STUDY QUESTIONS »
A) In the blog excerpt, how tall are the wind turbines along the ridge?
B) Please duplicate the blog excerpt from "After passing through" up to and including "complete and colossal.".

TEXT EXCERPT »
──────────────────────────────
IMG_85262. Talk to the locals. Nothing beats learning from the people who live in a location. We stayed at Blackwater Falls State Park. While one of my kids made a craft at a program in the nature center, I talked to the assistant naturalist and found out all kind of interesting facts about the area. Such as how the beautiful eastern hemlocks are under attack from an invasive insect.

3. Visit a local library if there is one. Since I am a former librarian, it’s not surprising I like to do my research in libraries. Often, libraries have resources on the local area you can’t find online. I went to the library in Parsons, the county seat of Tucker County, and read through some old newspapers on microfilm (haven’t used that in a while), researching an idea I have for a mystery novel. It was difficult to print off the microfilm machine, so I asked if any of these old newspapers were online. The librarian told me they weren’t, so visiting the local library was my only option.

If your story isn’t set where you live, and it isn’t on the third planet from Altair, do your best to visit your setting. What you learn will surprise you.

West Virginia Wednesdays — From Davis to Parsons

IMG_8584When I was visiting Blackwater Falls State Park in Tucker county this summer, I needed to do some research in the county seat of Parsons. Taking US 219 south from Davis, I found the 30 minutes drive beautiful, exciting, and sometimes, nerve-wracking for someone not used to driving in the mountains, even on a two-lane highway.

In Scenic Routes and Byways: West Virginia, author Su Clauson-Wicker includes my drive as part of the longer Canaan Valley Loop. I would love to try the loop some day. The quotes below come from this helpful book.

Driving out of the state park, I skirted the edge of Davis, “the highest incorporated town east of the Mississippi”, then fairly soon found myself driving through the tiny town of Thomas, which has an interesting layout. Most of the town is built on one side of the North Fork of the Blackwater River. The mountainside is so steep, the town is built in layers like a wedding cake with buildings on the higher level set back from those below.

After passing through Thomas and descending Backbone Mountain, an enormous wind turbine popped into view. Its appearance was so surprising because I had had no hint of what to expect until the entire turbine loomed into sight, complete and colossal.

IMG_8567I pulled off onto Sugarlands Road and found the gate to a line of wind turbines open. I could taken the service road that ran under them as far as I wanted and when I returned with my family, we did follow it a short way to get some pictures. The turbines are 345 feet tall, and 166 of them line “the top of this north-south ridge for miles.”
──────────────────────────────
RECORDS SHOWN »
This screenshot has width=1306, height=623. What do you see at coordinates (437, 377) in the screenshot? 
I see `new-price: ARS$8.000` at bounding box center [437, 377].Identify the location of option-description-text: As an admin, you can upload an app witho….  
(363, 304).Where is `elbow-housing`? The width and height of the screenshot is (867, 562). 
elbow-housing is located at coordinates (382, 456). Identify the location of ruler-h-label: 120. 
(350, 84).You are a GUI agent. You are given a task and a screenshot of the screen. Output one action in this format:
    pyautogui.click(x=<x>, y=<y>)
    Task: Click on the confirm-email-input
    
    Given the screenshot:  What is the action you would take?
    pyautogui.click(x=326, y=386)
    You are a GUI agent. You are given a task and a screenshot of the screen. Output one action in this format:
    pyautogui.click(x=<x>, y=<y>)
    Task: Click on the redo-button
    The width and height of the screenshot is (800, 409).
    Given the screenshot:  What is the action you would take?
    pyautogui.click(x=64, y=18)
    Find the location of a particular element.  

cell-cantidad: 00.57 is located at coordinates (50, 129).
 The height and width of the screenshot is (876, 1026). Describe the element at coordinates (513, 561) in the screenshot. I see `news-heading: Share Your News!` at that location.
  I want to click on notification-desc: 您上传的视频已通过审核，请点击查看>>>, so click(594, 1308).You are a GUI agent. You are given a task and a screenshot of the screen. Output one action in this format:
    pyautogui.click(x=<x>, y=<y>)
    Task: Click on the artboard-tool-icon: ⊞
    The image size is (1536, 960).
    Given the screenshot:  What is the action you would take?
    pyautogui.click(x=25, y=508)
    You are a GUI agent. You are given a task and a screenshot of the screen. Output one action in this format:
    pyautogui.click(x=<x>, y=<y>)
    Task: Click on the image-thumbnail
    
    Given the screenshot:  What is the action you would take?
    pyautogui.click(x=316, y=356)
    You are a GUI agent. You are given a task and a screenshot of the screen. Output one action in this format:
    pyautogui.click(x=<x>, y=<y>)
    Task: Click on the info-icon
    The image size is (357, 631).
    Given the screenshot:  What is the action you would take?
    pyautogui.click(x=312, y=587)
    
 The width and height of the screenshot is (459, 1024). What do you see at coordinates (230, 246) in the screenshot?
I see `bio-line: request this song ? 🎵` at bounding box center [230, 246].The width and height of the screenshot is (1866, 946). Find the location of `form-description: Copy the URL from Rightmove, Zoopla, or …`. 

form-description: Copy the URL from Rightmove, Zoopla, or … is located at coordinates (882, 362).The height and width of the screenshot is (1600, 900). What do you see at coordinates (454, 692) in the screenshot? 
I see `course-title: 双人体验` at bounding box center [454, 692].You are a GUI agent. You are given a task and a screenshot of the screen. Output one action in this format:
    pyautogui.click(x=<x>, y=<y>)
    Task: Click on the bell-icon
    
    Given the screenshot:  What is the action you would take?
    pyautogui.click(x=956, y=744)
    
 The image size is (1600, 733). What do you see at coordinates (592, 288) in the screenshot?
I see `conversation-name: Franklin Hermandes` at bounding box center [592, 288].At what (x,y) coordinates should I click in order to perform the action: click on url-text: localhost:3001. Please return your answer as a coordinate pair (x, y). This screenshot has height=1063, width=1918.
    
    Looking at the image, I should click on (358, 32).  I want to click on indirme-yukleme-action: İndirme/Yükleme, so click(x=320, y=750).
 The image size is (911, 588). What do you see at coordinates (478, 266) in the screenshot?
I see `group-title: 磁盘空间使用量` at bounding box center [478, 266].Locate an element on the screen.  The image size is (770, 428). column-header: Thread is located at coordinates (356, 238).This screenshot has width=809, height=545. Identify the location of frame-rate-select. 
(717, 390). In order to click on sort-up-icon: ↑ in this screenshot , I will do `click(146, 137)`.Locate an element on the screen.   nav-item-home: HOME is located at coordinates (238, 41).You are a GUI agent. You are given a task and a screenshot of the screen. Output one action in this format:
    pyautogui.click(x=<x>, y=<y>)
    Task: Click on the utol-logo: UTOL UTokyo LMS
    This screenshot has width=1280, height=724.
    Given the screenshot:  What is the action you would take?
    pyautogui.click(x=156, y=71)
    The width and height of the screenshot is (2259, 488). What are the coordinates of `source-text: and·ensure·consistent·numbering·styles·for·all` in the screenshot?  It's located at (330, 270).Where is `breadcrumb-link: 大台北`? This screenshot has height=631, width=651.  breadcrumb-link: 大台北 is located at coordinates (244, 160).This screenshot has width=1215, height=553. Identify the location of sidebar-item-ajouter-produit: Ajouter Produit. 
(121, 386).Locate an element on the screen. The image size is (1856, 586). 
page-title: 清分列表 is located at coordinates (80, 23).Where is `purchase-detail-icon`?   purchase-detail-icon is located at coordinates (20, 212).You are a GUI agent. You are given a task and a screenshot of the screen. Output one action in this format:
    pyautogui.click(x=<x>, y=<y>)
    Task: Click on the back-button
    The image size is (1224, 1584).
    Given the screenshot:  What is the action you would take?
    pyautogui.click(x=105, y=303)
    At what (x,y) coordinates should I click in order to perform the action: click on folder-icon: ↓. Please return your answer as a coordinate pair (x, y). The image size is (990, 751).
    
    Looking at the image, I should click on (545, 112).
──────────────────────────────
ANSWERS TO THE PROBLEMS »
A) The turbines are 345 feet tall.

B)
After passing through Thomas and descending Backbone Mountain, an enormous wind turbine popped into view. Its appearance was so surprising because I had had no hint of what to expect until the entire turbine loomed into sight, complete and colossal.